Increased occurrence of free immunoglobulin light chains in cerebrospinal fluid and serum in human immunodeficiency virus-1 infection.

作者信息

Elovaara I, Seppälä I, Kinnunen E, Laaksovirta H

机构信息

Department of Microbiology, Aurora Hospital, Helsinki, Finland.

出版信息

J Neuroimmunol. 1991 Dec;35(1-3):65-77. doi: 10.1016/0165-5728(91)90162-z.
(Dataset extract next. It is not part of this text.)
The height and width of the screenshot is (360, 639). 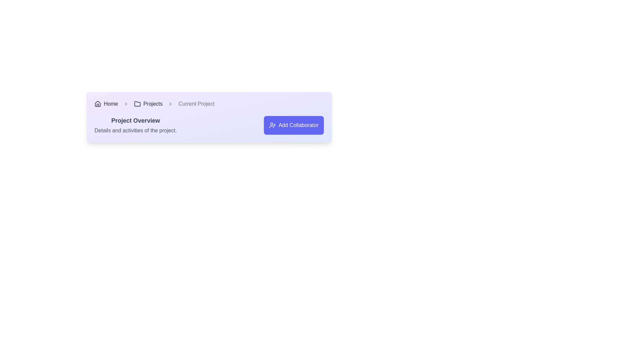 I want to click on the right-pointing chevron icon in the breadcrumb navigation located between 'Home' and 'Projects', so click(x=126, y=104).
DOI:10.1016/0165-5728(91)90162-z
PMID:1955573
Abstract

The presence of free immunoglobulin light chains (FLCs) in the cerebrospinal fluid (CSF) and sera of patients with human immunodeficiency virus-1 (HIV-1) infection, multiple sclerosis (MS), and neurologically healthy control individuals was investigated by paying special attention to ensure that only truly free light chains would be detected. The FLCs were extracted by specifically binding them to Sepharose-coupled anti-FLC monoclonal antibodies, and thereafter they were electrophoresed and immunoblotted with monoclonal antibodies to both light chain (LC) isotypes. A frequent occurrence of kappa and lambda FLCs was found in both CSF and sera of HIV-1 infected patients. In HIV-1 infection and in MS, the frequency of FLCs of the CSF was equal. In healthy controls, only occasional weak FLCs were observed in either CSF or serum. FLC bands of the CSF from patients with HIV-1 infection tended to be more intensive than those of the appropriately diluted sera. Both intrathecal synthesis of FLCs and their transudation from sera through the impaired blood-brain barrier (BBB) may contribute to this. Increasing severity of general HIV-1 infection was accompanied by an increase of FLC intensity in sera. A qualitative demonstration of FLC in the CSF may be meaningful only in the absence of altered BBB function.

摘要

研究了人类免疫缺陷病毒1型(HIV-1)感染患者、多发性硬化症(MS)患者以及神经功能正常的对照个体的脑脊液(CSF)和血清中游离免疫球蛋白轻链(FLC)的存在情况,特别注意确保仅检测到真正的游离轻链。通过将FLC特异性结合到琼脂糖偶联的抗FLC单克隆抗体上来提取FLC,然后对其进行电泳并用针对两种轻链(LC)同种型的单克隆抗体进行免疫印迹。在HIV-1感染患者的脑脊液和血清中均频繁发现κ和λFLC。在HIV-1感染和MS中,脑脊液中FLC的频率相等。在健康对照中,在脑脊液或血清中仅偶尔观察到弱阳性的FLC。HIV-1感染患者脑脊液中的FLC条带往往比适当稀释的血清中的条带更强。这可能是由于FLC的鞘内合成及其通过受损血脑屏障(BBB)从血清中的渗出共同导致的。全身性HIV-1感染严重程度的增加伴随着血清中FLC强度的增加。仅在血脑屏障功能未改变的情况下,脑脊液中FLC的定性检测才可能有意义。